Kali ini Keenan mendongak, mengadu matanya langsung dengan Luhde. “Untuk soal yang satu itu, saya nggak bisa janji,” sahutnya ketus.

“Kenapa?”

“Karena saya nggak yakin akan ketemu dia lagi.”

Masih banyak pertanyaan yang terpendam dalam benak Luhde, pertanyaan yang sudah ia tumpuk dan simpan sejak lama. Namun, nada pahit yang terlontar dari kalimat terakhir Keenan tadi membuat ia urung mengungkapkannya. Mungkin memang tak perlu ia mengetahui. Hanya memahami. Karena tanpa perlu berkata-kata, Keenan telah bercerita banyak dari lukisannya, dari kesehariannya, dari diamnya. Lebih dari yang Keenan sadari.

 

Jakarta, Februari 2001 …

Sekeluarnya dari ruang itu, Lena membaca lagi lembaran hasil laboratorium yang baru saja dianalisis dokter beberapa menit yang lalu, yang membuat suaminya diolehi-olehi sederet resep obat dan beraneka petuah ini-itu.

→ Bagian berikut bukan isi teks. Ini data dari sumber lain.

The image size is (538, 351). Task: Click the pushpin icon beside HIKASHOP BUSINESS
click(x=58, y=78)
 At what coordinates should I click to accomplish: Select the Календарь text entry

“Kok, bisa begini, sih? Padahal kamu selalu dibawakan makan dari rumah. Kegiatan kamu juga nggak banyak berubah. Aku nggak ngerti, deh,” Lena geleng-geleng kepala sendiri. “Memangnya ada sesuatu yang aku nggak tahu?”

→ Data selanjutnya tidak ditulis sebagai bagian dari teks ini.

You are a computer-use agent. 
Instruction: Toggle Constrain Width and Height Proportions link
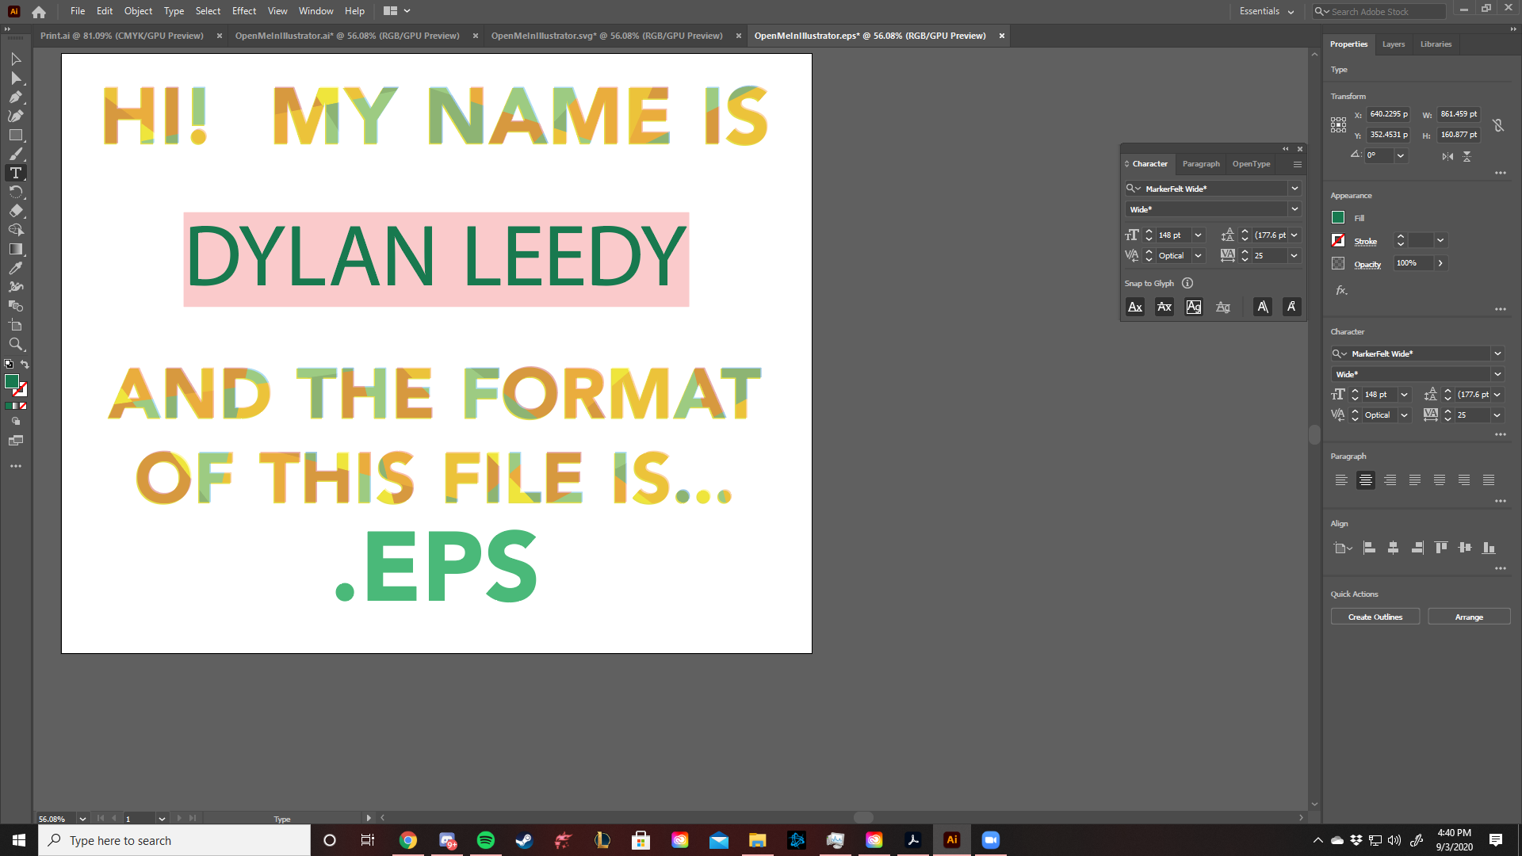pyautogui.click(x=1498, y=125)
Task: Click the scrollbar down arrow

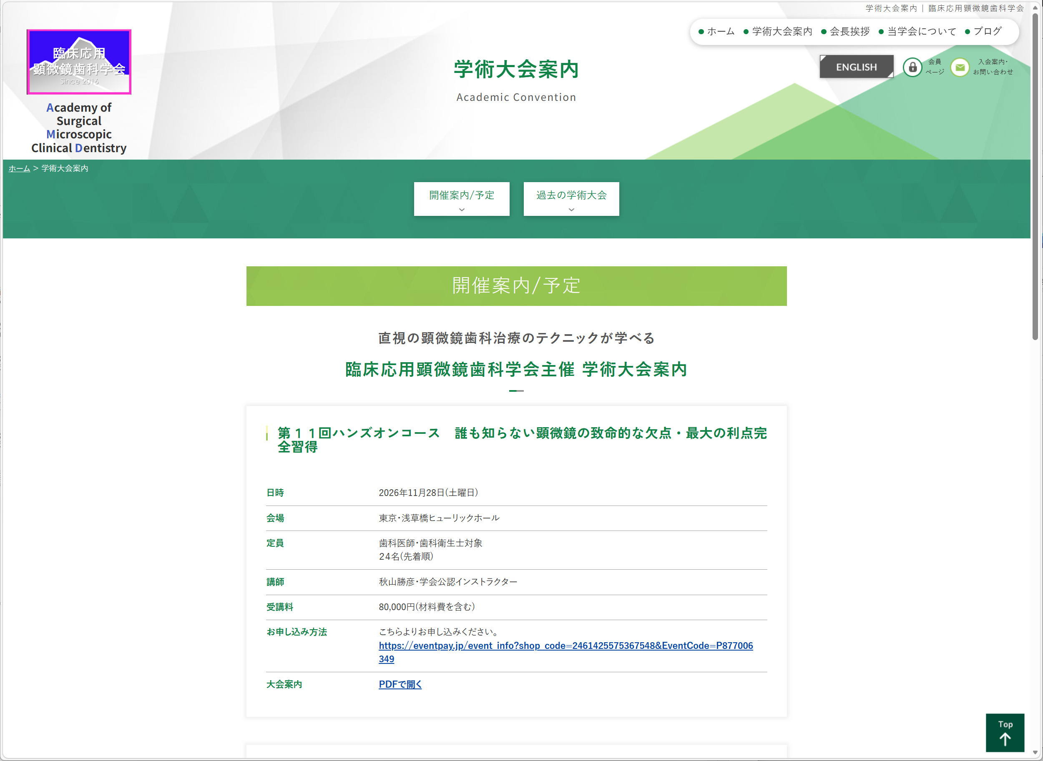Action: (1035, 752)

Adri menyalakan mesin mobil. “Maksud kamu?”

“Tadi dokter bilang, bisa jadi karena faktor stres. Mungkin nggak kamu stres tentang sesuatu, dan kamu belum cerita ke aku?” tanya Lena lagi.

“Ah, stres apa? Sekarang semua penyakit dibilangnya gara-gara stres,” komentar suaminya sambil melengos. “Nggak ada apa-apa, kok.”

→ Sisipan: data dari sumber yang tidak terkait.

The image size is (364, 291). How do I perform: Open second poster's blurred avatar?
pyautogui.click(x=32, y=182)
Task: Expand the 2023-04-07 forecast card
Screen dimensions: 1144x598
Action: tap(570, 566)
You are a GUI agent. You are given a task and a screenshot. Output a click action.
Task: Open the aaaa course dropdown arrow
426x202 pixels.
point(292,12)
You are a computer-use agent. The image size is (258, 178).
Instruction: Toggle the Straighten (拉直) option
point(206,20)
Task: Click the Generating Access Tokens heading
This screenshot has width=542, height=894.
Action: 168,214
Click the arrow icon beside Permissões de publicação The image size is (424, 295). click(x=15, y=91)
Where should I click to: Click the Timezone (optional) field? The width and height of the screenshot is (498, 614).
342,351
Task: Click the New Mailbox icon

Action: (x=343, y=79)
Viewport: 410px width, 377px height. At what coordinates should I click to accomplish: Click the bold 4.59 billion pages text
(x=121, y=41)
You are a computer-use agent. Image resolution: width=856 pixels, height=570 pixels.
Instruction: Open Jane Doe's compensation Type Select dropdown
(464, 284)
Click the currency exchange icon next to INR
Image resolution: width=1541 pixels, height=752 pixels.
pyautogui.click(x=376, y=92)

Sepanjang perjalanan, dalam kompartemen pikirannya, Ardi menyadari sesuatu. Ia bisa memilih tidak terbuka pada dokter, bahkan istrinya, tapi ia tidak bisa membohongi dirinya sendiri. Satu hal tidak pernah lepas dari pikirannya, menggerogotinya dari dalam secara pelan-pelan. Keenan.

 

Ubud, Maret 2001 …

Luhde sedang menyeduhkan kopi kayu manis bagi seluruh keluarga. Kegiatan rutinnya setiap hari, setiap sore. Dan ia nyaris menumpahkan termos berisi air panas yang sedang ia pegang, karena tiba-tiba Keenan muncul dari belakang, memegang kedua bahunya.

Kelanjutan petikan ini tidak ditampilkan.